Dieser liegt darin, dass die FIA späte Korrekturen kaum zulässt. So können Proteste nur bis 14 Tage nach dem entsprechenden Rennen eingereicht werden – beziehungsweise bis vier Tage vor der Preisverleihung des Weltverbandes. Zudem können Klagen einzig beim Internationalen Berufungsgericht (ICA) eingereicht werden, in dem Vertreter des Verbandes sitzen, was einigermassen skurril ist. Eine andere Instanz kann nicht angegangen werden.

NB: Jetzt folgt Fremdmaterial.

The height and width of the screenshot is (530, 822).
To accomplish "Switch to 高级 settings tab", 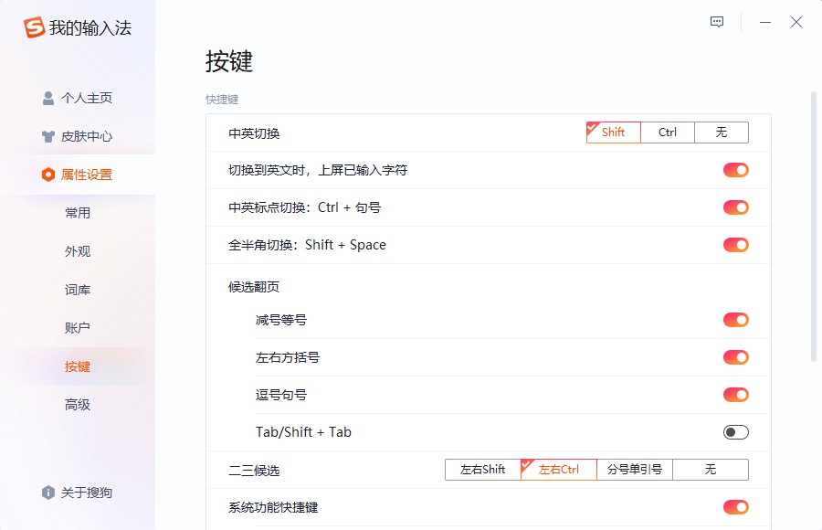I will click(x=78, y=405).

Selbst das CAS könnte wohl nicht helfen

Zwar könnte Massa auch eine Meinung beim Internationalen Sportgerichtshof CAS in Lausanne einholen, allerdings ist dieser für die FIA nur dann zuständig, wenn es um Dopingfälle geht. «Es gibt viele Dinge, die man nach 15 Jahren nicht mehr anfechten kann», sagt Massa. «Aber ich möchte die Situation studieren, um eine Vorstellung davon zu kriegen, was möglich ist für mich.» Die Aussicht auf Erfolg ist gering. Der Frust über die Saison 2008 und den um einen Punkt verlorenen WM-Titel dürfte in den letzten Wochen noch einmal gewachsen sein beim Mann, der vor 21 Jahren seine Karriere beim Schweizer Sauber-Team lancierte.

Ecclestone zeigt derweil späte Reue. «Mir tut Massa heute noch leid», sagt der Brite, «er gewann sein Heimrennen in São Paulo zum Abschluss und hat alles richtig gemacht. Er wurde um den verdienten Titel betrogen, während Hamilton alles Glück der Welt hatte. Heute würde ich das anders regeln.» Für ihn sei Michael Schumacher wegen dieser Geschichte noch immer alleiniger Rekordweltmeister und mit seinen sieben Titeln nicht gleichauf mit Hamilton, «auch wenn in der Statistik etwas anderes steht», sagt Ecclestone auch noch.

Der einstige Serienchef, der nie einen Hehl daraus machte, nicht allzu viel vom dunkelhäutigen Popstar der Formel 1 zu halten, dürfte dabei das Finalrennen 2021 in Abu Dhabi vergessen haben – mindestens. Damals wurden die Regeln arg strapaziert, damit Max Verstappen Hamilton den WM-Titel in der letzten Runde noch entreissen konnte und dieser mit dem achten Triumph nicht zum alleinigen Rekordmann wurde. Hamiltons Team Mercedes gab damals eine allfällige Klage übrigens auf – auch wegen der eigenartigen gerichtlichen Struktur innerhalb des Weltverbandes.